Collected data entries
* * * * * * *

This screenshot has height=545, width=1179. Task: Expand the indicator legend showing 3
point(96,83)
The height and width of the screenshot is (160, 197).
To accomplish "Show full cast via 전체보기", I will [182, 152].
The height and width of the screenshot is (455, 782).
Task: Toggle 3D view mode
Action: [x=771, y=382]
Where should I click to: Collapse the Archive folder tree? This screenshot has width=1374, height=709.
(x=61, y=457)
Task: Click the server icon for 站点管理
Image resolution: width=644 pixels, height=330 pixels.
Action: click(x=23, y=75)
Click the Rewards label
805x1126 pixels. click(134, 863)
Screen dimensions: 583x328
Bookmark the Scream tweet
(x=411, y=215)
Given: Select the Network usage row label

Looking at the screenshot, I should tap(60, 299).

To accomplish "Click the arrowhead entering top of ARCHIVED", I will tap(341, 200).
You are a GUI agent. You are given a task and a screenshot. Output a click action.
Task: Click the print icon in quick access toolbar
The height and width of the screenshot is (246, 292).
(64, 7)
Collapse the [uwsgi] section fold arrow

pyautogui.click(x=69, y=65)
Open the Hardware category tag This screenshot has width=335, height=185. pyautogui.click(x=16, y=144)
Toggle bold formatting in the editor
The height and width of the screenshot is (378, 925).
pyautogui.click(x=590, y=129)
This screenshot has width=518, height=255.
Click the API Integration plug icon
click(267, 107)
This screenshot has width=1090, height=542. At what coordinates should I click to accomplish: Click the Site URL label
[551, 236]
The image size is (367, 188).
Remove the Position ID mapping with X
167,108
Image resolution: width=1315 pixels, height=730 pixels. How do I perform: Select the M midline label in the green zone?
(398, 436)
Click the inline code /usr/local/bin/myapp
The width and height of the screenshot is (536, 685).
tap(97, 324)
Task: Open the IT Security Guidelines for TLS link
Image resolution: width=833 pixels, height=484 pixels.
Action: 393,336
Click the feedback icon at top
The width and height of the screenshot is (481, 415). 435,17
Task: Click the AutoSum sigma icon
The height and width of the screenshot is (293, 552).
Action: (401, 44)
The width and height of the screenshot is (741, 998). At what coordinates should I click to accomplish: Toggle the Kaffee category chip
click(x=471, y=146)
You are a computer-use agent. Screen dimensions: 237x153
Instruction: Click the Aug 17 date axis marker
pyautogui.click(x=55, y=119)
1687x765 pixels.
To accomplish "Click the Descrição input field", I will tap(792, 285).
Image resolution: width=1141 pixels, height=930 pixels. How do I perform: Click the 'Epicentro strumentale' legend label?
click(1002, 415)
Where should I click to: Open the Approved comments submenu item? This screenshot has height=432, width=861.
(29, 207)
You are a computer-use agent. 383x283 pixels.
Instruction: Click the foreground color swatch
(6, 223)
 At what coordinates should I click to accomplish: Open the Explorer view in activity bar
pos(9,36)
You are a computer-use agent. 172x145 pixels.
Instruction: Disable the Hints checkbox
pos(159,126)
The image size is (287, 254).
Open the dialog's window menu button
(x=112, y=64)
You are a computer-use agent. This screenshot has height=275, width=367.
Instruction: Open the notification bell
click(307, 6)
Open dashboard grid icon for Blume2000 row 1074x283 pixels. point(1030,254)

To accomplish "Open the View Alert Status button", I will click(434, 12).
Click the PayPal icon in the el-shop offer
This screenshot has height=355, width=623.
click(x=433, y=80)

* * * * * * *

What is being asked => Go through the data above and copy each line in which "dimensions" appears.

Output of the task =>
Screen dimensions: 583x328
You are a computer-use agent. Screen dimensions: 237x153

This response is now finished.